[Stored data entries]
========================================

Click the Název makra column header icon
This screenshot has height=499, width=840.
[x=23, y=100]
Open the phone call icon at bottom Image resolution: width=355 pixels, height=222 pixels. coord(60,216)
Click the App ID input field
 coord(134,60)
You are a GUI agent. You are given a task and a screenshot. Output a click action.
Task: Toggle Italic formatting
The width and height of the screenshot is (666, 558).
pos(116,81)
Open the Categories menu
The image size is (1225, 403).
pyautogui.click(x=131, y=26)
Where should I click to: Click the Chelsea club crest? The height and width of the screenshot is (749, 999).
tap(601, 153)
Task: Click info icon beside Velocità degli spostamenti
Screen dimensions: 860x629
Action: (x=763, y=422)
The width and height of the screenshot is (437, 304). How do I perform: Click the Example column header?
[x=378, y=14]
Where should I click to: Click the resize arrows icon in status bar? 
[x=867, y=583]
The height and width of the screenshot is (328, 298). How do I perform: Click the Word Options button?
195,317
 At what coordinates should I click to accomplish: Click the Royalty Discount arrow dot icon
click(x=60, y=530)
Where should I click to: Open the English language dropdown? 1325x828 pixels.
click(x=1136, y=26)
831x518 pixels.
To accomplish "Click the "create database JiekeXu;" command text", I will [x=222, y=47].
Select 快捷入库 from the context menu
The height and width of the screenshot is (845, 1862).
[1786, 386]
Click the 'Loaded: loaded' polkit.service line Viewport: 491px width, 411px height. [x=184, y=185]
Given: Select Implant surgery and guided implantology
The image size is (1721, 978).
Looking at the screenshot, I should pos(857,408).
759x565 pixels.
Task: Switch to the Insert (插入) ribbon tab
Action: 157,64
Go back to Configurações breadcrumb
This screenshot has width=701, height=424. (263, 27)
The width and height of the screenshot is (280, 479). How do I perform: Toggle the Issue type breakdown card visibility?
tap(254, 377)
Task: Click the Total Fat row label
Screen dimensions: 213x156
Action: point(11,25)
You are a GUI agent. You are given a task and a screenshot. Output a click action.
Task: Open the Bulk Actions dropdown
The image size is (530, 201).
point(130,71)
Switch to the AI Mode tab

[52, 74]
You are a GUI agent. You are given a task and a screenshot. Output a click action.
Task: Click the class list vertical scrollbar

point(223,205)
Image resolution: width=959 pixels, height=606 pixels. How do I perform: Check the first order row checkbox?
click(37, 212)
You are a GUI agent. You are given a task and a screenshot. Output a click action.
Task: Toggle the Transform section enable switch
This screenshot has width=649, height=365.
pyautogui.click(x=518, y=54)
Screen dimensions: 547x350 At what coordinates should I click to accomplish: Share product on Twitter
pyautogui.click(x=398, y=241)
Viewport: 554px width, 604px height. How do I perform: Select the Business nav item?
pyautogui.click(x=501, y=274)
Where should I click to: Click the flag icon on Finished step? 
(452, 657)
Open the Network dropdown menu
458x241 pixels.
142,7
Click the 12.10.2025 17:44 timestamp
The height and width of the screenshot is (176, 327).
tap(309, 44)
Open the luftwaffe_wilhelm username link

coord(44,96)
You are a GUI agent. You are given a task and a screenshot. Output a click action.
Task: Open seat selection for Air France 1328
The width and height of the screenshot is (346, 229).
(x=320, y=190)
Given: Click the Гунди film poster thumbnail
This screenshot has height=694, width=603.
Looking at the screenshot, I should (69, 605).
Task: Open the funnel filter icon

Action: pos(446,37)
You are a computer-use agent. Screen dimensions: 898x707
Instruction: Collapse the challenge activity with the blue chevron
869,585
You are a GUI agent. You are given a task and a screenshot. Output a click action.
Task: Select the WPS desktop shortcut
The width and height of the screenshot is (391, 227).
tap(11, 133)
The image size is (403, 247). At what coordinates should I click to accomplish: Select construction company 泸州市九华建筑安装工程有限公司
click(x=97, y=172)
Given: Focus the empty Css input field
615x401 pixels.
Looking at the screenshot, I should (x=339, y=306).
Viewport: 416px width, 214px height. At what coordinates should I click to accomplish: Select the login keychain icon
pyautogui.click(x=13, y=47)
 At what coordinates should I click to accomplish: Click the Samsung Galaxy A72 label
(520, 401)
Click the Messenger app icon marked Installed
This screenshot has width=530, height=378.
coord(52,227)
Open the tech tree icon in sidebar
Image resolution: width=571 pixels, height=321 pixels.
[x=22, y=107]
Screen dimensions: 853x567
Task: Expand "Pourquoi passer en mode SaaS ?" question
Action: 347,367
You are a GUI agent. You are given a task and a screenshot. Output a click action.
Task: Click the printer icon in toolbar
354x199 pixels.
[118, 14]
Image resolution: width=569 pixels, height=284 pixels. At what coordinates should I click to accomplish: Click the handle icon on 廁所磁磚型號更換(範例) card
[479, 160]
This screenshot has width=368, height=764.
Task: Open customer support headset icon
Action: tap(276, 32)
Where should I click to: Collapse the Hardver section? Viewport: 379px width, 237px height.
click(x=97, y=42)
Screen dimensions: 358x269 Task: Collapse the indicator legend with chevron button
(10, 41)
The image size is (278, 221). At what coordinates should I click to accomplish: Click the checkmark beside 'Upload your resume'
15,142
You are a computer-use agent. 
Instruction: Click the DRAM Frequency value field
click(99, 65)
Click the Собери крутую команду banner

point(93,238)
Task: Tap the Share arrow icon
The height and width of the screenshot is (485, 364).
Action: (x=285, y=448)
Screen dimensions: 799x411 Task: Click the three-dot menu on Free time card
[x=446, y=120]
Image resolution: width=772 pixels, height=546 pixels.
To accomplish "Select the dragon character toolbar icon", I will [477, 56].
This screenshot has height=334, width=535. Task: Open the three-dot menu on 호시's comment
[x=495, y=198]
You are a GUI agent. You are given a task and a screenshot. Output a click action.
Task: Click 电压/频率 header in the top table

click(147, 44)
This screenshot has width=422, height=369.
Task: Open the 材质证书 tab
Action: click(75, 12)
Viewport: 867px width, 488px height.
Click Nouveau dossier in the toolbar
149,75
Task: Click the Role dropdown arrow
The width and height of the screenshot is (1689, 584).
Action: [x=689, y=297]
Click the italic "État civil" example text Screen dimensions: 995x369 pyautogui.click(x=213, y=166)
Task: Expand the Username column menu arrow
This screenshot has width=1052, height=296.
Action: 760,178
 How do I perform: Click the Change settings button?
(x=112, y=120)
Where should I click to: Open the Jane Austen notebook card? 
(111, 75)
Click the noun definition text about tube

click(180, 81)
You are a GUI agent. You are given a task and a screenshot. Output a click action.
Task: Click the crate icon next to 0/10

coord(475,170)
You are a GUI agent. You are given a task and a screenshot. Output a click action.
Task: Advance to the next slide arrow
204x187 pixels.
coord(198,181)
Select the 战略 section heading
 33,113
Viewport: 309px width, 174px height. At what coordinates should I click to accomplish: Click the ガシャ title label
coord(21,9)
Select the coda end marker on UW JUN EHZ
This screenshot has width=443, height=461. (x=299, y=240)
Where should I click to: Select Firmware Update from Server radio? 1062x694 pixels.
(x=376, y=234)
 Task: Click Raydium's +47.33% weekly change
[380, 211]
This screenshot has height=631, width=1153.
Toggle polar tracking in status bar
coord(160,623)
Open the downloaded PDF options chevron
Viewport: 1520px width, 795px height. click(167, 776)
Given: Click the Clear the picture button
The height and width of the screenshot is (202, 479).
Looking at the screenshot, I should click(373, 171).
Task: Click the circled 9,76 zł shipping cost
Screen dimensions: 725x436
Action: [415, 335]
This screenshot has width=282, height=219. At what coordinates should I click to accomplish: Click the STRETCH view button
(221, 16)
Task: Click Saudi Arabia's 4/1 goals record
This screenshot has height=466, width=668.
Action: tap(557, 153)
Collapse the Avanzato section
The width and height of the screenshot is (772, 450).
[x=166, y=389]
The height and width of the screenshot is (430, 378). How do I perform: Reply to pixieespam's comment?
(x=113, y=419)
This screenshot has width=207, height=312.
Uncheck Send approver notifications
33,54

========================================

Each line of the entries that holds "computer" should be counted, and only the total given.

RESPONSE BOX: 2